● Activity:
Exact reproduction required: the lines below from the line with "View the Signature for the Test Suite archive" to the line with "Given: Click the dark", both ends included, and no others.

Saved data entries
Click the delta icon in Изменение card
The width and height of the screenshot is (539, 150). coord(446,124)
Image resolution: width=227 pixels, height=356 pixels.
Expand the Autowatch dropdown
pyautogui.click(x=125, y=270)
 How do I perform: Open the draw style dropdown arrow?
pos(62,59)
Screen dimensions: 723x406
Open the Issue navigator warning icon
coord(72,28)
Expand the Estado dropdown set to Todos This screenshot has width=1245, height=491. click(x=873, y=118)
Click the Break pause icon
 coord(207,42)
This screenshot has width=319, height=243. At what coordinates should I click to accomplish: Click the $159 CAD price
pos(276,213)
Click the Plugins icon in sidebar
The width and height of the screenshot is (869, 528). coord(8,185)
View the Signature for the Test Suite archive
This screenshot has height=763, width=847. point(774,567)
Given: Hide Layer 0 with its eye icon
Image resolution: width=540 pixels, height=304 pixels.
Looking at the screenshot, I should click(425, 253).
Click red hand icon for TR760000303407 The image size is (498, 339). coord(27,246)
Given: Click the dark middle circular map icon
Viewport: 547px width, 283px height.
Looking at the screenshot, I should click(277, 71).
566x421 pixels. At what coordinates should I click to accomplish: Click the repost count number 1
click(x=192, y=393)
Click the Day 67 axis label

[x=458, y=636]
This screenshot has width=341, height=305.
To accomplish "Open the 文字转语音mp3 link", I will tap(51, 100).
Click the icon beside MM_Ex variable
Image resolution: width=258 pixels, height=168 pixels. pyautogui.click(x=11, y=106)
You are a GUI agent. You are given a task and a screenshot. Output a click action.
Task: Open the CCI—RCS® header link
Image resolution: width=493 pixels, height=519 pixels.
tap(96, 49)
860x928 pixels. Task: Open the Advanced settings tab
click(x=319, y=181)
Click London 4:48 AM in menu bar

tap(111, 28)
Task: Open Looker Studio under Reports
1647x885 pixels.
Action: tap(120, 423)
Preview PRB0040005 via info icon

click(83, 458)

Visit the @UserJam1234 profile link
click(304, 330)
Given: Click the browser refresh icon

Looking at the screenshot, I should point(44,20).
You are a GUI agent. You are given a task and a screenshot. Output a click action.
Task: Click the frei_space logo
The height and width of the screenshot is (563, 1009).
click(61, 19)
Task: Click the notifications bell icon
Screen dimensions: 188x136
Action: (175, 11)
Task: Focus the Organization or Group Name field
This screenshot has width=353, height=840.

● Solution to this problem:
View the Signature for the Test Suite archive
This screenshot has height=763, width=847. point(774,567)
Given: Hide Layer 0 with its eye icon
Image resolution: width=540 pixels, height=304 pixels.
Looking at the screenshot, I should click(425, 253).
Click red hand icon for TR760000303407 The image size is (498, 339). coord(27,246)
Given: Click the dark middle circular map icon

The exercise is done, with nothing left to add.